= The tasks =
**a)** Update the records that begin at the line containing "Where should I click to: Click the Seçilenleri" and end after the line containing "Looking at the screenshot, I should tap(231, 132)." by changing "icon" to "symbol" wherever it occurs. Leave everything else the same, and return only those lines.
**b)** Carry the passage on treaty signature and deposit further, picking up after its last sentence.

= Text provided =
______

9. Definitive Signature
When the treaty is not subject to ratification, acceptance or approval, "definitive signature" establishes the consent of the state to be bound by the treaty. Most bilateral treaties dealing with more routine and less politicized matters are brought into force by definitive signature, without recourse to the procedure of ratification.
[Art.12, Vienna Convention on the Law of Treaties 1969]
10. Deposit
After a treaty has been concluded, the written instruments, which provide formal evidence of consent to be bound, and also reservations and declarations, are placed in the custody of a depositary. Unless the treaty provides otherwise, the deposit of the instruments of ratification, acceptance, approval or accession establishes the consent of a state to be bound by the treaty. For treaties with a small number of parties, the depositary will usually be the government of the state on whose territory the treaty was signed. Sometimes various states are chosen as depositaries. Multilateral treaties usually designate an international organization or the Secretary-General of the United Nations as depositaries. The depositary must accept all notifications and documents related to the treaty, examine whether all formal requirements are met, deposit them, register the treaty and notify all relevant acts to the parties concerned.

______

= Data entries =

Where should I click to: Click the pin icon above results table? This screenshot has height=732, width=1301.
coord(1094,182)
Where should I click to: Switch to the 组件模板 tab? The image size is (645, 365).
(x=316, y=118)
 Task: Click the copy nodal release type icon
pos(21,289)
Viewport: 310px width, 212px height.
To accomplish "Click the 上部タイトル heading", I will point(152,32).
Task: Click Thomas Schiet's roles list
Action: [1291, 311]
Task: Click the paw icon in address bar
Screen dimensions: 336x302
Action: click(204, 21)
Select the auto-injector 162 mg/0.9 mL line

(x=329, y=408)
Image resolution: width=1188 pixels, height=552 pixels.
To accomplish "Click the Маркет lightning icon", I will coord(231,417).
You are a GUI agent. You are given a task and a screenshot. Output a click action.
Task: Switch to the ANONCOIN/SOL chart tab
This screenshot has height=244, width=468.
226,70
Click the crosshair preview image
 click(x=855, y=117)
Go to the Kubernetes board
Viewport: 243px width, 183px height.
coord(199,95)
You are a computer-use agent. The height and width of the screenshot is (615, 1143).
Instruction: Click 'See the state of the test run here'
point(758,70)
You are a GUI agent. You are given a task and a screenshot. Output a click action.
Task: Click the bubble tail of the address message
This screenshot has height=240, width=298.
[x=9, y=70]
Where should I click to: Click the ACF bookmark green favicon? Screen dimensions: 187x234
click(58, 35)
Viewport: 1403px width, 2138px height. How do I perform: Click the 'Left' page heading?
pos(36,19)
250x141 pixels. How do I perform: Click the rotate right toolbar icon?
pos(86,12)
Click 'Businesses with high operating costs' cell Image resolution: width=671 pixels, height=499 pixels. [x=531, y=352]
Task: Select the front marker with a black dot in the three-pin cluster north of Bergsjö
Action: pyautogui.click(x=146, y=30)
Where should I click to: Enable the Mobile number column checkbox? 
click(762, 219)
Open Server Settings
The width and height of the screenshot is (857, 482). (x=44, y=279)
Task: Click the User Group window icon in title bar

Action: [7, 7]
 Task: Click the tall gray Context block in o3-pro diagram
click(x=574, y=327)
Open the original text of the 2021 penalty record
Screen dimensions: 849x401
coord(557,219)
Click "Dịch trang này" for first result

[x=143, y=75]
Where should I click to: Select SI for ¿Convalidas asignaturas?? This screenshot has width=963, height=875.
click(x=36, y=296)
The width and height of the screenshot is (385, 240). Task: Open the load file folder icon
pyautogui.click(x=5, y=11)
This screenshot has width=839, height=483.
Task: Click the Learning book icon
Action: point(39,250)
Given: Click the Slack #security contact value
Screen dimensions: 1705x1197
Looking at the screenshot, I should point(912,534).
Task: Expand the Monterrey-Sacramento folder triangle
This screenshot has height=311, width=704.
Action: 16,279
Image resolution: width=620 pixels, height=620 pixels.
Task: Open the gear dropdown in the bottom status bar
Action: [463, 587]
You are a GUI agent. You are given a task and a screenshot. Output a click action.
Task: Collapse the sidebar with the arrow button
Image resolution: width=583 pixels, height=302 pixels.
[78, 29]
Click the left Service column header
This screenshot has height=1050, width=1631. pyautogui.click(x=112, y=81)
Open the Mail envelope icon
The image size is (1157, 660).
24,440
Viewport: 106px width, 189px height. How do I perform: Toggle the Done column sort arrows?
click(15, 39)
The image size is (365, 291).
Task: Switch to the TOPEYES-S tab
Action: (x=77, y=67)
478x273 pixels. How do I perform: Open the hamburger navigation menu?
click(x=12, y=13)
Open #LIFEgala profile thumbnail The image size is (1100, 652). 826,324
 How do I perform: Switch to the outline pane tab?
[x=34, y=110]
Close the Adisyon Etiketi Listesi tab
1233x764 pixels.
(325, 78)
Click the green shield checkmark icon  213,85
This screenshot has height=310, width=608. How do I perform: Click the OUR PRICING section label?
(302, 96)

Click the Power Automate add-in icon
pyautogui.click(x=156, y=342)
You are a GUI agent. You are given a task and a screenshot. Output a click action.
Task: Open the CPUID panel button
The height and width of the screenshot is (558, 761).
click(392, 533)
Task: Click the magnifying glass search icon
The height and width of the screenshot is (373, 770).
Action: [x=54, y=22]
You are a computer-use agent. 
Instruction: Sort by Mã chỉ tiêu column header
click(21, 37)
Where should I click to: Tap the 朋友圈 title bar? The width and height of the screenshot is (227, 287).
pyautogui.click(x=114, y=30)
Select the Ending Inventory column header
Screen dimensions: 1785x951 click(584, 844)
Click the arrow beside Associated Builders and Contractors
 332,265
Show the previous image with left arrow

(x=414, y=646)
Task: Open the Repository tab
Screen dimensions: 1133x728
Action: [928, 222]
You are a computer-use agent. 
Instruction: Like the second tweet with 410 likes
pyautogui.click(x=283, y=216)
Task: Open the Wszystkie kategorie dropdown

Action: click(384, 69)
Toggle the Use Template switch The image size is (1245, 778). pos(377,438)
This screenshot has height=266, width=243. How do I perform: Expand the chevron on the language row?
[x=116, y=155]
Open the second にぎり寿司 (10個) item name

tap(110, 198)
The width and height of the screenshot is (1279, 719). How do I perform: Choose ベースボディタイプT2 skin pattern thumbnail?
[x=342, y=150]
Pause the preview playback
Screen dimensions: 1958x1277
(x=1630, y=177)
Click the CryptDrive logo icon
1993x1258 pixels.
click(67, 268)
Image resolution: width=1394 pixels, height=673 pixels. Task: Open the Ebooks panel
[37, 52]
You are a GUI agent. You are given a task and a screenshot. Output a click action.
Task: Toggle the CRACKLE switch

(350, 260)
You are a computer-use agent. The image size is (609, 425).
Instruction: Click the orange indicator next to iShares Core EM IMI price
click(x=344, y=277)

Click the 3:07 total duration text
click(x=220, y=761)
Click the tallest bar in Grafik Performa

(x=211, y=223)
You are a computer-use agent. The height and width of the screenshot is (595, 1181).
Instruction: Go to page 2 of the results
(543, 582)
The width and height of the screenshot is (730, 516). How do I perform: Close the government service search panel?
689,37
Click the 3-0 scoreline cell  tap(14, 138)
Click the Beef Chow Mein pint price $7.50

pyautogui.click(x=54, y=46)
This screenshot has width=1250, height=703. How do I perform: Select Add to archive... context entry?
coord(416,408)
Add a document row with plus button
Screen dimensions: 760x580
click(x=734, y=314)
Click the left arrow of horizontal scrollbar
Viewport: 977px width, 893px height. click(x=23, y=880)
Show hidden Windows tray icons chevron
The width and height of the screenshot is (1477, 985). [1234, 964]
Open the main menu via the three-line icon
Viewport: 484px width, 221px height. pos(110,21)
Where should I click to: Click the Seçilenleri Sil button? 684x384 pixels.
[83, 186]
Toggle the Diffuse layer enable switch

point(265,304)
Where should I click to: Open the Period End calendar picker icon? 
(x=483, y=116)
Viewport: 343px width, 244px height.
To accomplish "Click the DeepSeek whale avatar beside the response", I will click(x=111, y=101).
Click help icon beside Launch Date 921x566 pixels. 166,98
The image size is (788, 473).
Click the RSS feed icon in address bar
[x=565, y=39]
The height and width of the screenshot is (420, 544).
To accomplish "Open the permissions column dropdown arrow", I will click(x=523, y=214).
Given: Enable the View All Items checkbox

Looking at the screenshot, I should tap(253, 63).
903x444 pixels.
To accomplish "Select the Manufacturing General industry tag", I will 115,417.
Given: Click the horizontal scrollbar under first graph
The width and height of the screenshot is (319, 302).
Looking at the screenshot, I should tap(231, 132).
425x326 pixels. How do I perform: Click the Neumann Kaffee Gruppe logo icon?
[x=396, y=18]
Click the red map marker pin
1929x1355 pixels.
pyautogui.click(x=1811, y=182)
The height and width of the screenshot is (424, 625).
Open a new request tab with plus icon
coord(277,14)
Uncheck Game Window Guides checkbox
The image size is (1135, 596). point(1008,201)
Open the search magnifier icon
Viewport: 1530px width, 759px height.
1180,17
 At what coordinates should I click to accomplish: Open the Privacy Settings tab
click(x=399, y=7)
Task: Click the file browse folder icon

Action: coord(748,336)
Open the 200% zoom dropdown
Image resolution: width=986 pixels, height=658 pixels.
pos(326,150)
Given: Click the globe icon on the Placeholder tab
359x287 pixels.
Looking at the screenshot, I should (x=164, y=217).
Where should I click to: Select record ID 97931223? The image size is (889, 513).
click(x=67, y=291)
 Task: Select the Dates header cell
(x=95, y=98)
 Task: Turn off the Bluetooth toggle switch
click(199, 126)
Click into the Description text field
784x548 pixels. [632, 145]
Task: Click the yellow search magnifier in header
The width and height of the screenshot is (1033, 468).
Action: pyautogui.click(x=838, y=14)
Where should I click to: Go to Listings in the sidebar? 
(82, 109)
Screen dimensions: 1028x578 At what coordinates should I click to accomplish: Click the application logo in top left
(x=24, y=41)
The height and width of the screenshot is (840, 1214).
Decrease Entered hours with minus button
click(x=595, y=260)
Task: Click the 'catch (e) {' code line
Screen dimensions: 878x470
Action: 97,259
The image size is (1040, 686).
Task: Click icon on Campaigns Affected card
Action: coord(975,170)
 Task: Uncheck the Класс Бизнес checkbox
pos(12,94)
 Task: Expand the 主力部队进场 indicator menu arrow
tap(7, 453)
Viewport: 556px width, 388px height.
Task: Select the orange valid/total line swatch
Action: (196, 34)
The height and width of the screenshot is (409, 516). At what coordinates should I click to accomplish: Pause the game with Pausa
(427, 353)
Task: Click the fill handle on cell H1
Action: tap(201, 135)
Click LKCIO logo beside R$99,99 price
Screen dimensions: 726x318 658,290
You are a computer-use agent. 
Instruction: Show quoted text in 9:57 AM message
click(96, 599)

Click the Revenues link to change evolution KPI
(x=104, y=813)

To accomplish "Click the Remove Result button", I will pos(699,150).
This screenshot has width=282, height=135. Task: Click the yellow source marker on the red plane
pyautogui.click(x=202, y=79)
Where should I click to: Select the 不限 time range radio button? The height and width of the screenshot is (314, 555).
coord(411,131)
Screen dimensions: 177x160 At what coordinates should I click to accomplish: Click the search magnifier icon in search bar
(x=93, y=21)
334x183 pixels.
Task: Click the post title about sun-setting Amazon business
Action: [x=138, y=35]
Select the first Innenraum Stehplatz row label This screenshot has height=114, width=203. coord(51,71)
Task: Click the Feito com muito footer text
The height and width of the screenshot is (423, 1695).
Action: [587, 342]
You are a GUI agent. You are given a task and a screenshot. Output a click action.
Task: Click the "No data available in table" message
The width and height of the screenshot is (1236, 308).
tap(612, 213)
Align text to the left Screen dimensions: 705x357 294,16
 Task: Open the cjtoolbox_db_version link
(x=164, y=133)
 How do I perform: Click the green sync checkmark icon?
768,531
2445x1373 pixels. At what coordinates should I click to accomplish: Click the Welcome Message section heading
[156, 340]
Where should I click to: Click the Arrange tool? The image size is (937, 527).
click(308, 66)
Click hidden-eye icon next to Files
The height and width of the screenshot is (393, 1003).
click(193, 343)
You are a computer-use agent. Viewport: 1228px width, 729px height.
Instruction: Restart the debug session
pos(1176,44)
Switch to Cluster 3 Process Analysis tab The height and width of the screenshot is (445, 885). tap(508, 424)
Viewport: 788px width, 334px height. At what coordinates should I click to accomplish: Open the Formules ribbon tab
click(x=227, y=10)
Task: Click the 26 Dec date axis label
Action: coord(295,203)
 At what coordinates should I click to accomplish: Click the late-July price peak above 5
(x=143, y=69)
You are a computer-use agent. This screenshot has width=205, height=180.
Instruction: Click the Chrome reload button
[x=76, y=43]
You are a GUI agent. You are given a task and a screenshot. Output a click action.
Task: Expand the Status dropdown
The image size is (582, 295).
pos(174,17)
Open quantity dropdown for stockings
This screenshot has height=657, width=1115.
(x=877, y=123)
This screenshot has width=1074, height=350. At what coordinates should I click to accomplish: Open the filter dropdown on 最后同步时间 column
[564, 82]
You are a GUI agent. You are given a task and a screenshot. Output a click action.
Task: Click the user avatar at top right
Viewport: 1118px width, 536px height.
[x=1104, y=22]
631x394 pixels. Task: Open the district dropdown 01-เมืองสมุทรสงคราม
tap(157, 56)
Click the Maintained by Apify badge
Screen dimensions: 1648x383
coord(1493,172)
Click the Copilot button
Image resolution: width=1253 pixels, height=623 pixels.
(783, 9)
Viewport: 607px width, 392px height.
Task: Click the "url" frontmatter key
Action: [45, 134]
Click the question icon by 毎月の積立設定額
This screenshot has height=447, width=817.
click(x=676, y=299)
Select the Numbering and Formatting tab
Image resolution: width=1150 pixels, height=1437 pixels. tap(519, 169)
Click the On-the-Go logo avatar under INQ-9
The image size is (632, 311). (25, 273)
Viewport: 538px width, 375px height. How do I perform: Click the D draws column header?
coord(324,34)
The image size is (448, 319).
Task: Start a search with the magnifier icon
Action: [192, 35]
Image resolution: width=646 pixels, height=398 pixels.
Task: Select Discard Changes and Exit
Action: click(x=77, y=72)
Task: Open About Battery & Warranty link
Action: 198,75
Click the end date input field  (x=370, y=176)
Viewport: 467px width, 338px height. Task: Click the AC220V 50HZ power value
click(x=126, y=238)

______

= Exercise answers =
**a)**
Where should I click to: Click the Seçilenleri Sil button? 684x384 pixels.
[83, 186]
Toggle the Diffuse layer enable switch

point(265,304)
Where should I click to: Open the Period End calendar picker symbol? 
(x=483, y=116)
Viewport: 343px width, 244px height.
To accomplish "Click the DeepSeek whale avatar beside the response", I will click(x=111, y=101).
Click help symbol beside Launch Date 921x566 pixels. 166,98
The image size is (788, 473).
Click the RSS feed symbol in address bar
[x=565, y=39]
The height and width of the screenshot is (420, 544).
To accomplish "Open the permissions column dropdown arrow", I will click(x=523, y=214).
Given: Enable the View All Items checkbox

Looking at the screenshot, I should tap(253, 63).
903x444 pixels.
To accomplish "Select the Manufacturing General industry tag", I will 115,417.
Given: Click the horizontal scrollbar under first graph
The width and height of the screenshot is (319, 302).
Looking at the screenshot, I should tap(231, 132).

**b)**
[Arts.16, 76 and 77, Vienna Convention on the Law of Treaties 1969]
11. Entry into Force
Typically, the provisions of the treaty determine the date on which the treaty enters into force. Where the treaty does not specify a date, there is a presumption that the treaty is intended to come into force as soon as all the negotiating states have consented to be bound by the treaty. Bilateral treaties may provide for their entry into force on a particular date, upon the day of their last signature, upon exchange of the instruments of ratification or upon the exchange of notifications. In cases where multilateral treaties are involved, it is common to provide for a fixed number of states to express their consent for entry into force. Some treaties provide for additional conditions to be satisfied, e.g., by specifying that a certain category of states must be among the consenters. The treaty may also provide for an additional time period to elapse after the required number of countries have expressed their consent or the conditions have been satisfied. A treaty enters into force for those states which gave the required consent. A treaty may also provide that, upon certain conditions having been met, it shall come into force provisionally.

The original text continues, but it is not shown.